**EXERCISE DETAILS:** Take the line with "Clear all selected" and all lines after it, through the end of the records below, and repeat them exactly.
<<<<
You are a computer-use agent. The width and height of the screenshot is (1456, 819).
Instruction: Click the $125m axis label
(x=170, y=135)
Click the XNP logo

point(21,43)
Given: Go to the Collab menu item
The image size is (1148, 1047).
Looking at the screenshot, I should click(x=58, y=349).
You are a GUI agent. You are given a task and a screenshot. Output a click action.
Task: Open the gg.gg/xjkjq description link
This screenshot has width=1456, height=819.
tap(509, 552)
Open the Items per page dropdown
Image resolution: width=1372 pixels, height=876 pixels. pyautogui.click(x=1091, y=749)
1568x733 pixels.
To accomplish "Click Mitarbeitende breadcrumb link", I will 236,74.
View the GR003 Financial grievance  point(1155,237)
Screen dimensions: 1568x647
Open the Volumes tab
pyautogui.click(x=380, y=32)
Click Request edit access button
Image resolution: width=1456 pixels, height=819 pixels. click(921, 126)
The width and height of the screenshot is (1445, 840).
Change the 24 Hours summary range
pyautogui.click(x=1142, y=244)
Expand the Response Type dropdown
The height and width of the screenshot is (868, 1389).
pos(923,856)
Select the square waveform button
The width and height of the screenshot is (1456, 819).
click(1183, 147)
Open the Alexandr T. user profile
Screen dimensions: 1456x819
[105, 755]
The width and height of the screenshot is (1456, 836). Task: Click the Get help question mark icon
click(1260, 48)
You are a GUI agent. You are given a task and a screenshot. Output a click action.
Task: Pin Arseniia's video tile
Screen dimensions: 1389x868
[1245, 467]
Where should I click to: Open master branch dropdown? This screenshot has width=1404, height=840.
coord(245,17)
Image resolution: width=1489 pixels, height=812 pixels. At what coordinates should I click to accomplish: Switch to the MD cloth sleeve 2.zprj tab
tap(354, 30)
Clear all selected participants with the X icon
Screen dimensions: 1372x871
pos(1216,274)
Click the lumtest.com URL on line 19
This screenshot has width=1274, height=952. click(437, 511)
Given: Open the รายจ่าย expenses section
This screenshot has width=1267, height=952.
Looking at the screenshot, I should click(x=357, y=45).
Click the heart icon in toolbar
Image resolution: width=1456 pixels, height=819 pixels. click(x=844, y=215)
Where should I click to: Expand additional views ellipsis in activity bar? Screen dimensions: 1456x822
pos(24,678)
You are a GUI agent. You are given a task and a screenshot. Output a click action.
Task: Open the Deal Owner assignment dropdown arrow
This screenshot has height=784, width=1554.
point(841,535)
>>>>
**EXERCISE ANSWER:**
Clear all selected participants with the X icon
Screen dimensions: 1372x871
pos(1216,274)
Click the lumtest.com URL on line 19
This screenshot has width=1274, height=952. click(437, 511)
Given: Open the รายจ่าย expenses section
This screenshot has width=1267, height=952.
Looking at the screenshot, I should click(x=357, y=45).
Click the heart icon in toolbar
Image resolution: width=1456 pixels, height=819 pixels. click(x=844, y=215)
Where should I click to: Expand additional views ellipsis in activity bar? Screen dimensions: 1456x822
pos(24,678)
You are a GUI agent. You are given a task and a screenshot. Output a click action.
Task: Open the Deal Owner assignment dropdown arrow
This screenshot has height=784, width=1554.
point(841,535)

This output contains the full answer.